Just recently, the market has been volatile which made the investors highly impatient and concerned. During these unpredictable conditions of the market , the SIP method of investing in mutual funds is highly recommended. Similarly equity SIP is a way of making small investments in stocks periodically and thereby taking advantage of the fluctuating stock prices. Therefore , the ESIP mode of investment can be useful for direct equity investors. This mode can help abstain from timing the market ,invest with a systematic approach and stay in a safe position during unpredictable times.
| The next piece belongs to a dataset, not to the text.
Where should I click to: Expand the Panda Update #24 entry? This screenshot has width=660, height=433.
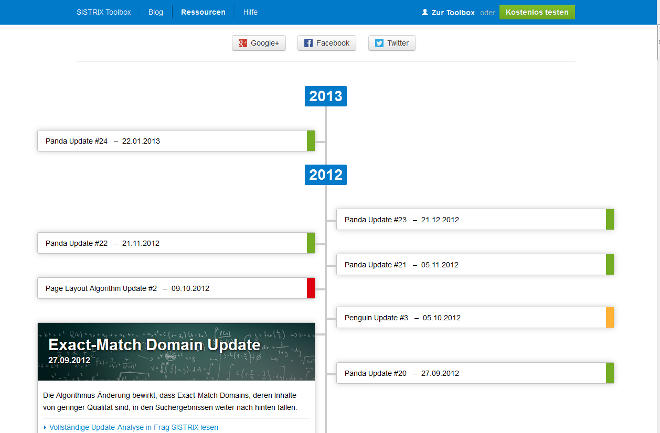coord(172,141)
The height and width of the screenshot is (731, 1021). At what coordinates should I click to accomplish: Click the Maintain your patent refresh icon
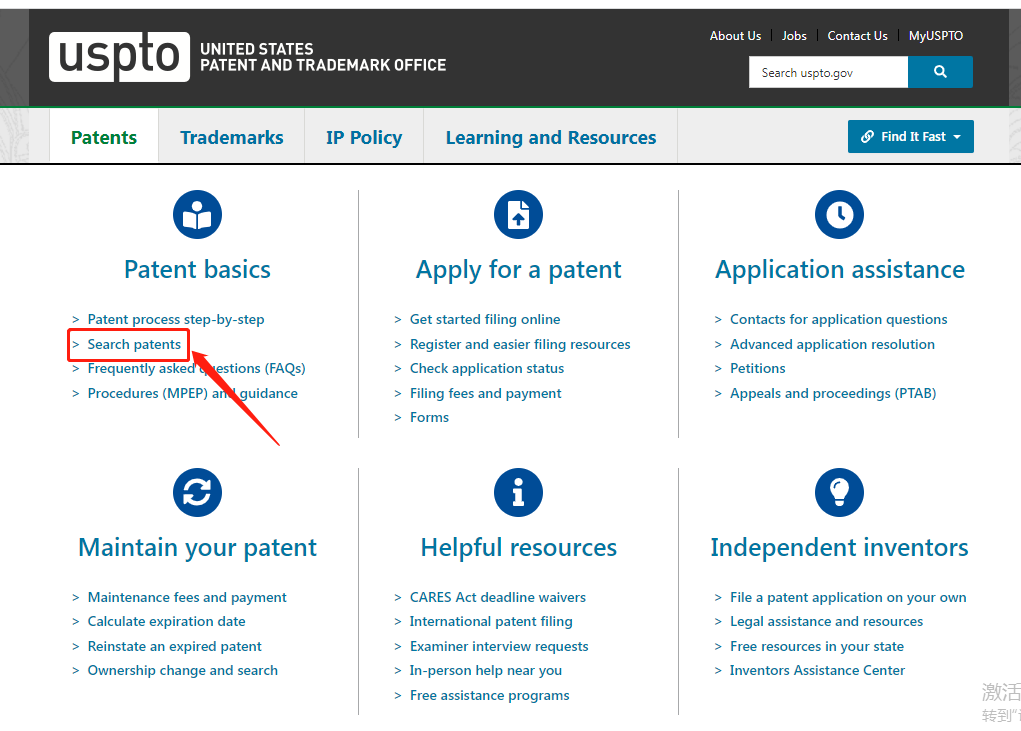click(x=197, y=493)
However, it is essential to narrow down and make an informed decision while picking stocks for direct ESIP. The mutual fund SIP allows automatic diversification, but Equity SIP does not. Investors need to select organizations that are providing strong growth in earnings, proper governance, and ratios of high returns. Therefore ,it is recommended to have a thorough knowledge before choosing a stock to invest in.
STOCK SIP IDEAS
-Bajaj Finserv. 3 yrs Annual Returns. 62.42%
-ICICI Bnk . 3 yrs Annual Returns. 37.63%
-Reliance Inds.3 yrs .Annual Returns. 34.90%
-Larsen &Toubro.3 yrs.Annual Returns. 21.47%
-Indusland Bank. 3 yrs .Annual Returns.5.95%
-Maruti Suzuki.3 yrs.Annual Returns.1.43%
-ITC.3 yrs. Annual Returns . -3.98%
Above mentioned are some of the best SIP ideas .The funds shortlisted are purely based on 3- year annualized returns .Please note, some mutual funds are subject to market risk and require careful consideration before investing.
Systematic investment plan is considered as one of the safest and best ways to increase one’s wealth in today’s turbulent scenario. The basic rule to start investing in SIP is the early you start ,the better it would be. The longer you stay ,the more you are going to reap fruits of compounding .The consistency would pay you in the form of a mammoth mount.